_Data extracts_.
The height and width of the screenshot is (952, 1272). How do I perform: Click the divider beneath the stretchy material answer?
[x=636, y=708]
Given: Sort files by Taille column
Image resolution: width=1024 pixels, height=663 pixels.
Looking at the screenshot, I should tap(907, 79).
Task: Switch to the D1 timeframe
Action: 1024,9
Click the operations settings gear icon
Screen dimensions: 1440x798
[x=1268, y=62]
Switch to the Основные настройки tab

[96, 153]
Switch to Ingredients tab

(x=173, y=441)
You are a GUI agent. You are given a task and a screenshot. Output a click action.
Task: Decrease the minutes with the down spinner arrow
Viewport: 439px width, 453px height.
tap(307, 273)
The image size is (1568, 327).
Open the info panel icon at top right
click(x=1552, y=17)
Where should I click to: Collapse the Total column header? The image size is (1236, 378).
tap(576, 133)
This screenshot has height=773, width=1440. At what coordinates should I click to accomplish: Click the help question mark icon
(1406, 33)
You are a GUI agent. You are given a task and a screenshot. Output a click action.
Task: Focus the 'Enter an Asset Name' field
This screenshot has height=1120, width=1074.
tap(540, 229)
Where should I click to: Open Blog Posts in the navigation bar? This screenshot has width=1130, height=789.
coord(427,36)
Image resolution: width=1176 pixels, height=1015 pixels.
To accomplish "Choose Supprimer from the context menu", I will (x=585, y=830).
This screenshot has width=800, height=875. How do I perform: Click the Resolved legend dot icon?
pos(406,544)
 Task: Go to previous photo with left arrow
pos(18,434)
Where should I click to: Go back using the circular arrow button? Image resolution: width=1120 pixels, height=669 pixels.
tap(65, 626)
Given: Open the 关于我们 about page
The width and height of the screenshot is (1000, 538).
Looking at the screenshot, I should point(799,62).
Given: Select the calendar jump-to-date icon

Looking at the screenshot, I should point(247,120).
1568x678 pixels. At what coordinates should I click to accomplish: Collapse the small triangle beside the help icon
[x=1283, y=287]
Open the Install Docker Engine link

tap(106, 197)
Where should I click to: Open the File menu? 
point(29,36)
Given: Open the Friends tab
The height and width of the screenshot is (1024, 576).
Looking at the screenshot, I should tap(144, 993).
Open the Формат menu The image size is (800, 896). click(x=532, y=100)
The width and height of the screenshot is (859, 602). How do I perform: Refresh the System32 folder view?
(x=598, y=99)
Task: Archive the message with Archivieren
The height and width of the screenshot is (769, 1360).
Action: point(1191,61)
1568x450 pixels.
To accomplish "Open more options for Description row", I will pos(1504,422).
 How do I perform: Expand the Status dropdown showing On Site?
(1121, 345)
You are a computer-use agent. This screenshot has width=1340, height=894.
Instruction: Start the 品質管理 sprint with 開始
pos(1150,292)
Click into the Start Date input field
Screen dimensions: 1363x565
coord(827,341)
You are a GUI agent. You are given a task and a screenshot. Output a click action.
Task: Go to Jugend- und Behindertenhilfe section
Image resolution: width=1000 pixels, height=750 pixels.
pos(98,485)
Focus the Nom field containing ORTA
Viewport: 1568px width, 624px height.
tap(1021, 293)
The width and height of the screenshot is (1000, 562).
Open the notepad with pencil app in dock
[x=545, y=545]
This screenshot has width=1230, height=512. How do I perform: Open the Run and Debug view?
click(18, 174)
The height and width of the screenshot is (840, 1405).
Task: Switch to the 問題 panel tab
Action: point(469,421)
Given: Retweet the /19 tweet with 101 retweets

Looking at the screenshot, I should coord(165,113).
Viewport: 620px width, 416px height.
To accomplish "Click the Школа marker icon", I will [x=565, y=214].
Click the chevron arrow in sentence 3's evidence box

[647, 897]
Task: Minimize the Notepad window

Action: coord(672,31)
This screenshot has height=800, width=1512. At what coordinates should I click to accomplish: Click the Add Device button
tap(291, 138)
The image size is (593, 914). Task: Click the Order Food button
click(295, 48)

_Work request_. Word for word, write out each record shown above.

_Exercise answer_.
The height and width of the screenshot is (952, 1272). How do I perform: Click the divider beneath the stretchy material answer?
[x=636, y=708]
Given: Sort files by Taille column
Image resolution: width=1024 pixels, height=663 pixels.
Looking at the screenshot, I should tap(907, 79).
Task: Switch to the D1 timeframe
Action: 1024,9
Click the operations settings gear icon
Screen dimensions: 1440x798
[x=1268, y=62]
Switch to the Основные настройки tab

[96, 153]
Switch to Ingredients tab

(x=173, y=441)
You are a GUI agent. You are given a task and a screenshot. Output a click action.
Task: Decrease the minutes with the down spinner arrow
Viewport: 439px width, 453px height.
tap(307, 273)
The image size is (1568, 327).
Open the info panel icon at top right
click(x=1552, y=17)
Where should I click to: Collapse the Total column header? The image size is (1236, 378).
tap(576, 133)
This screenshot has height=773, width=1440. At what coordinates should I click to accomplish: Click the help question mark icon
(1406, 33)
You are a GUI agent. You are given a task and a screenshot. Output a click action.
Task: Focus the 'Enter an Asset Name' field
This screenshot has height=1120, width=1074.
tap(540, 229)
Where should I click to: Open Blog Posts in the navigation bar? This screenshot has width=1130, height=789.
coord(427,36)
Image resolution: width=1176 pixels, height=1015 pixels.
To accomplish "Choose Supprimer from the context menu", I will (x=585, y=830).
This screenshot has width=800, height=875. How do I perform: Click the Resolved legend dot icon?
pos(406,544)
 Task: Go to previous photo with left arrow
pos(18,434)
Where should I click to: Go back using the circular arrow button? Image resolution: width=1120 pixels, height=669 pixels.
tap(65, 626)
Given: Open the 关于我们 about page
The width and height of the screenshot is (1000, 538).
Looking at the screenshot, I should point(799,62).
Given: Select the calendar jump-to-date icon

Looking at the screenshot, I should point(247,120).
1568x678 pixels. At what coordinates should I click to accomplish: Collapse the small triangle beside the help icon
[x=1283, y=287]
Open the Install Docker Engine link

tap(106, 197)
Where should I click to: Open the File menu? 
point(29,36)
Given: Open the Friends tab
The height and width of the screenshot is (1024, 576).
Looking at the screenshot, I should tap(144, 993).
Open the Формат menu The image size is (800, 896). click(x=532, y=100)
The width and height of the screenshot is (859, 602). How do I perform: Refresh the System32 folder view?
(x=598, y=99)
Task: Archive the message with Archivieren
The height and width of the screenshot is (769, 1360).
Action: point(1191,61)
1568x450 pixels.
To accomplish "Open more options for Description row", I will pos(1504,422).
 How do I perform: Expand the Status dropdown showing On Site?
(1121, 345)
You are a computer-use agent. This screenshot has width=1340, height=894.
Instruction: Start the 品質管理 sprint with 開始
pos(1150,292)
Click into the Start Date input field
Screen dimensions: 1363x565
coord(827,341)
You are a GUI agent. You are given a task and a screenshot. Output a click action.
Task: Go to Jugend- und Behindertenhilfe section
Image resolution: width=1000 pixels, height=750 pixels.
pos(98,485)
Focus the Nom field containing ORTA
Viewport: 1568px width, 624px height.
tap(1021, 293)
The width and height of the screenshot is (1000, 562).
Open the notepad with pencil app in dock
[x=545, y=545]
This screenshot has width=1230, height=512. How do I perform: Open the Run and Debug view?
click(18, 174)
The height and width of the screenshot is (840, 1405).
Task: Switch to the 問題 panel tab
Action: point(469,421)
Given: Retweet the /19 tweet with 101 retweets

Looking at the screenshot, I should coord(165,113).
Viewport: 620px width, 416px height.
To accomplish "Click the Школа marker icon", I will [x=565, y=214].
Click the chevron arrow in sentence 3's evidence box

[647, 897]
Task: Minimize the Notepad window

Action: coord(672,31)
This screenshot has height=800, width=1512. At what coordinates should I click to accomplish: Click the Add Device button
tap(291, 138)
The image size is (593, 914). Task: Click the Order Food button
click(295, 48)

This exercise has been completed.